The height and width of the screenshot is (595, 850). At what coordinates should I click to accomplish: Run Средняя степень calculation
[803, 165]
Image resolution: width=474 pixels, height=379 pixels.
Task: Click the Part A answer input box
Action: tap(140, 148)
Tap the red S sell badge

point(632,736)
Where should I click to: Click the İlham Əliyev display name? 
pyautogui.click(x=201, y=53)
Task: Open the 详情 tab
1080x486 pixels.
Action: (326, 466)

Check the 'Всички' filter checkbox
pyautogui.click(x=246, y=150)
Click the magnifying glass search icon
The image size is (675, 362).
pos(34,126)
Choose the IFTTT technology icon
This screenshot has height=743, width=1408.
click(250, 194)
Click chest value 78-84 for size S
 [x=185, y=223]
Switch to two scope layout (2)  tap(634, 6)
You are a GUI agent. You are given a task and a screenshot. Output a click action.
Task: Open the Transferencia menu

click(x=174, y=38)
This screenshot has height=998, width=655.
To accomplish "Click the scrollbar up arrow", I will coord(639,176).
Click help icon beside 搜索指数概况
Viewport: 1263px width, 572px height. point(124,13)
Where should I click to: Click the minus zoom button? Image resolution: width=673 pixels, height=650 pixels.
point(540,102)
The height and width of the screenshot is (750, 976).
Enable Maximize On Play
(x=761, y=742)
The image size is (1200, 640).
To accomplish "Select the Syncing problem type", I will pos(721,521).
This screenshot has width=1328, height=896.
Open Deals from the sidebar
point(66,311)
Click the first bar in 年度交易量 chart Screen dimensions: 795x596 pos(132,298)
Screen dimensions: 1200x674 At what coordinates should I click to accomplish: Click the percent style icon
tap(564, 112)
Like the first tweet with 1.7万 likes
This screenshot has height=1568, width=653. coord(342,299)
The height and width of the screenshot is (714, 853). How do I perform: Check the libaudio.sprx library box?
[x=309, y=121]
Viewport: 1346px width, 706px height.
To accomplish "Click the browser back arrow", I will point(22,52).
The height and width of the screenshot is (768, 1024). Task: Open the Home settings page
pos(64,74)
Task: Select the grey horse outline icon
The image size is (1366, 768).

What is expected: Return exactly the lines above from the line that has "The image size is (1200, 640)." through the line that has "Click the first", inclusive, and nothing else.

Written response:
The image size is (1200, 640).
To accomplish "Select the Syncing problem type", I will pos(721,521).
This screenshot has width=1328, height=896.
Open Deals from the sidebar
point(66,311)
Click the first bar in 年度交易量 chart Screen dimensions: 795x596 pos(132,298)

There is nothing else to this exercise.